Saratoga Sale's Opening Session Fails To Keep Pace With Last Year
by Deirdre B. Biles
Date Posted: 8/6/2002 11:55:47 PM
Last Updated: 8/8/2002 4:37:50 AM

Bob and Beverly Lewis, bought top-priced horse at Saratoga sale opener.
Photo: Skip Dickstein
The Saratoga select yearling sale got off to a lackluster start on Tuesday night in New York. The number sold, gross revenue, average price, and median price all were down from last year's comparable session, and the buy-back rate was up significantly. There also were no horses that cracked the $1-million mark.

However, Fasig-Tipton officials were not surprised with the results.

"Our team did believe that it (business) would be off against last year; that was fully expected going in," said Fasig-Tipton chairman D. G. Van Clief Jr. "Looking at the relative quality of the horses in tonight's sale versus the next two nights and against first night last year, the pedigrees indicated that you would see a drop this year."

The 46 horses sold grossed $11,112,000 and averaged $241,565. The median was $195,000. Compared to 2001's opening night, the number sold and gross decreased by 20.7% and 37.3%, respectively.
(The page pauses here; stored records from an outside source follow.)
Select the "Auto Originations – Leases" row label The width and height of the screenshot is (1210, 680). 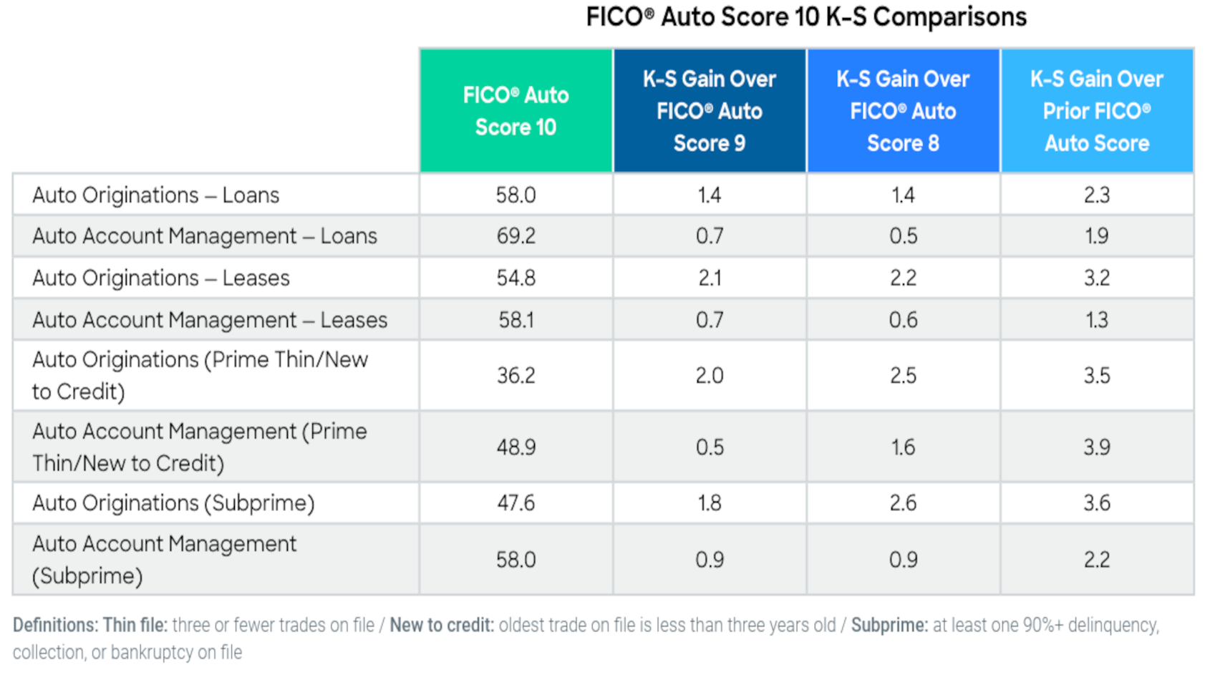point(160,278)
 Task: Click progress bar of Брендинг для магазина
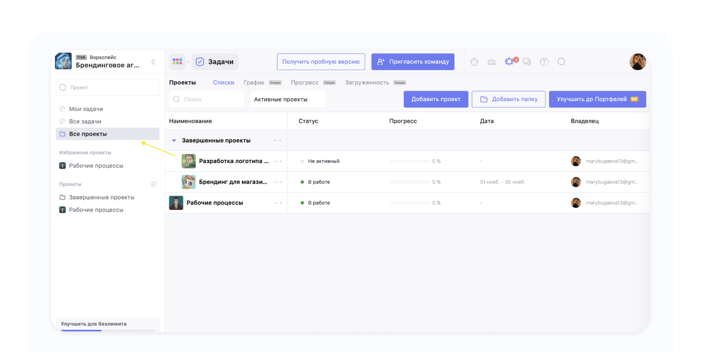pyautogui.click(x=409, y=182)
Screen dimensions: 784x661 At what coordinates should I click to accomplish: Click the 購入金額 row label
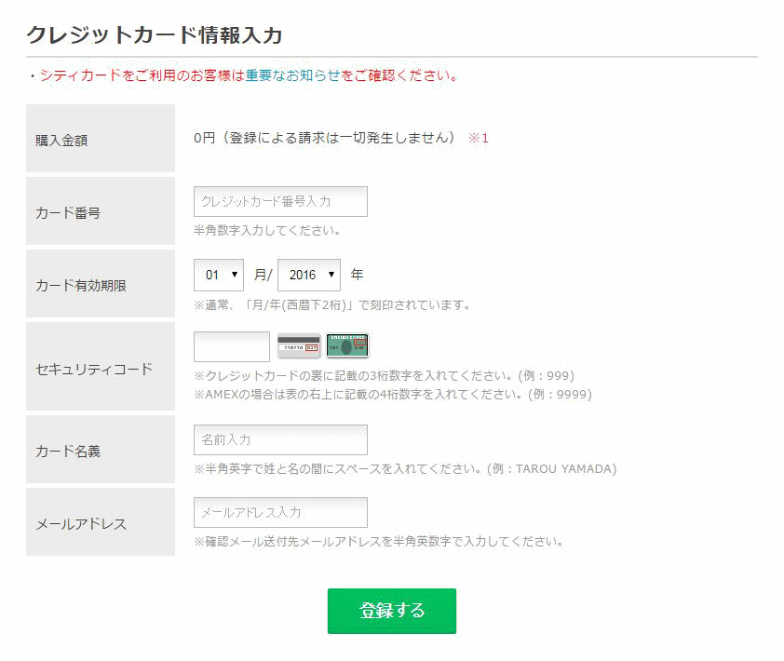click(x=61, y=141)
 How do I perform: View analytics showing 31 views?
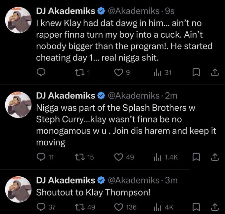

The average and median declined by 21.0% and 4.9%, respectively. The buy-back rate soared from 16% last year to 32.3% this year.

"I would like to have seen it a little stronger, but good horses sold pretty well," said Fasig-Tipton president Walt Robertson. "We just didn't have anything that really blasted off tonight; there wasn't one big horse or two to carry the load. We had two or three horses in the $600,000 or $700,000 range this year. Last year, we had one top the session at $1.8 million. Rest assured, I will be shocked if we've seen anything close to the sale topper. We've got some nice horses coming up the next two nights."

But Fasig-Tipton's executive vice president, Boyd Browning, warned there might not be as many seven-figure horses this year as there were in 2001, when a sale record total of nine was sold.

"There's no question that the commercial market is lacking in sire power this year," he said. "There are no Mr. Prospectors this year, and there are no Seattle Slews this year, and there are fewer Storm Cats (at Saratoga). And that's a reality. Physically yes, we have the same type of horses as last year, but pedigree wise, no."

The session's most expensive yearling was a $750,000 Unbridled's Song filly. She was purchased by Californians Robert and Beverly Lewis, who outlasted Don Adam of Courtlandt Farm. The bay filly was produced from the unraced Mt. Livermore mare Dreamscape. who is a full sister to the champion filly Housebuster. She was consigned by Gainesway, which bred her in partnership with Muirfield Ventures.

"She's a magnificent filly," Robert Lewis said. "I thought her conformation and her structure were absolutely the epitome -- probably as good as I've seen. She looks like she has all the attributes to be a potential champion. We think she has the equipment to go a distance; we'll see what happens."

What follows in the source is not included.